MACs will accept the KX modifier when reported with the Health Insurance Prospective Payment System (HIPPS) code on the revenue code 0023 line of Type of Bill (TOB) 032x (other than 0322 and 0320) as an indicator that an HHA requests an exception to the late RAP penalty. The HHA should provide sufficient information in the Remarks section of its claim to allow the MAC to research the exception request. If the remarks are not sufficient, the MAC will request documentation from the HHA.

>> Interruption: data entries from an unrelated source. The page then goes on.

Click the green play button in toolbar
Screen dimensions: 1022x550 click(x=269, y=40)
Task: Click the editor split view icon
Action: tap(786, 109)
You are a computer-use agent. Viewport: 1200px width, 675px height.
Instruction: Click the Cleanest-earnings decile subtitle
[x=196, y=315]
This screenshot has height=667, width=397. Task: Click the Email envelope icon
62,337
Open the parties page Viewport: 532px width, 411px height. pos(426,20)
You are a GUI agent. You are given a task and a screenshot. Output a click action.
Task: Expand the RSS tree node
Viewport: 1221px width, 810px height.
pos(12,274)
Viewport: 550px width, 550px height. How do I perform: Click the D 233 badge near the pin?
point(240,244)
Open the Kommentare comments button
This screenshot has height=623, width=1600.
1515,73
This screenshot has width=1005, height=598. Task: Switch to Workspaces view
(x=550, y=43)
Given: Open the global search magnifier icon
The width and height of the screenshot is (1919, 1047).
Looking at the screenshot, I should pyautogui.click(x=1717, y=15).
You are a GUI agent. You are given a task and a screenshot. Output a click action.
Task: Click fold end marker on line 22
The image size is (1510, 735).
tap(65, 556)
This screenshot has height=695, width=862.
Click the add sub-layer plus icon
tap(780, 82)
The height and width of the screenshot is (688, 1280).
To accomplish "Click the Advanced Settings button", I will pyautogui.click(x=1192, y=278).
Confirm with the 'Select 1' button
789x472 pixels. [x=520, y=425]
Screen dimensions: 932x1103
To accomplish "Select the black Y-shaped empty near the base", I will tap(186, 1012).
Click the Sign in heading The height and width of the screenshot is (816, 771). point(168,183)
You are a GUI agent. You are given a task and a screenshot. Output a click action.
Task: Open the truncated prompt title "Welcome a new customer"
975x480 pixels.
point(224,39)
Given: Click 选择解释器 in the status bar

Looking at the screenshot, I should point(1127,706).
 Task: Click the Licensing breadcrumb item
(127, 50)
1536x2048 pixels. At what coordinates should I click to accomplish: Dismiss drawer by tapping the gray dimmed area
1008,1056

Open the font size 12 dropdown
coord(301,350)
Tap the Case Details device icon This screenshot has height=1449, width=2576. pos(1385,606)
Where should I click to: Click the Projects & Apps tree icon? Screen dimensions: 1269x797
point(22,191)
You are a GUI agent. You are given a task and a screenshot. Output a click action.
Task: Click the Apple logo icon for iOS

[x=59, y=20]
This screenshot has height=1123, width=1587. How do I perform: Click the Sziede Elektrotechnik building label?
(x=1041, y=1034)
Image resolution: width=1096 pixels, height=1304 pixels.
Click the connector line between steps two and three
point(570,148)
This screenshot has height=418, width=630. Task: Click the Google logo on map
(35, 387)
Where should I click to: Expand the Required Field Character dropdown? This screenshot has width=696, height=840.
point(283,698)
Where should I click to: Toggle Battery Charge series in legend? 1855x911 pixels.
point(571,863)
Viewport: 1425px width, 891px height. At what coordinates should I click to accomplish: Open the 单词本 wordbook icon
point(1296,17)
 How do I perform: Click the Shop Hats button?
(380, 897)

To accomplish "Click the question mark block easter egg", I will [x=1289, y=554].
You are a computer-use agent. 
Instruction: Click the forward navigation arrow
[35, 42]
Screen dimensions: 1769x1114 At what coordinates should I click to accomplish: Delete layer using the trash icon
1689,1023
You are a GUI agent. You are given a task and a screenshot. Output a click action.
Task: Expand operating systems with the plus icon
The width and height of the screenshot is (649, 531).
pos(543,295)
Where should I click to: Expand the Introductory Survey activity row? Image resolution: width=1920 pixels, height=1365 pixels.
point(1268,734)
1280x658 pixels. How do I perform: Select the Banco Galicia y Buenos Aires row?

The four circumstances that may qualify the HHA for an exception to the consequences of filing the RAP more than 5 calendar days after the HH period of care “From” date are as follows:

  1. Fires, floods, earthquakes, or other unusual events that inflict extensive damage to the HHA’s ability to operate
  2. An event that produces a data filing problem due to a CMS or MAC systems issue that is beyond the control of the HHA
  3. A newly Medicare-certified HHA that is notified of that certification after the Medicare certification date, or which is awaiting its user ID from its MAC
  4. Other circumstances determined by the MAC or CMS to be beyond the control of the HHA.

Other items of note for HHAs are:

  • Value codes 61 and 85 are optional for RAPs with “From” dates on and after January 1, 2021
  • Other Diagnosis Codes are optional for RAPs with “From” dates on and after January 1, 2021

Please be sure your billing staffs are aware of these changes.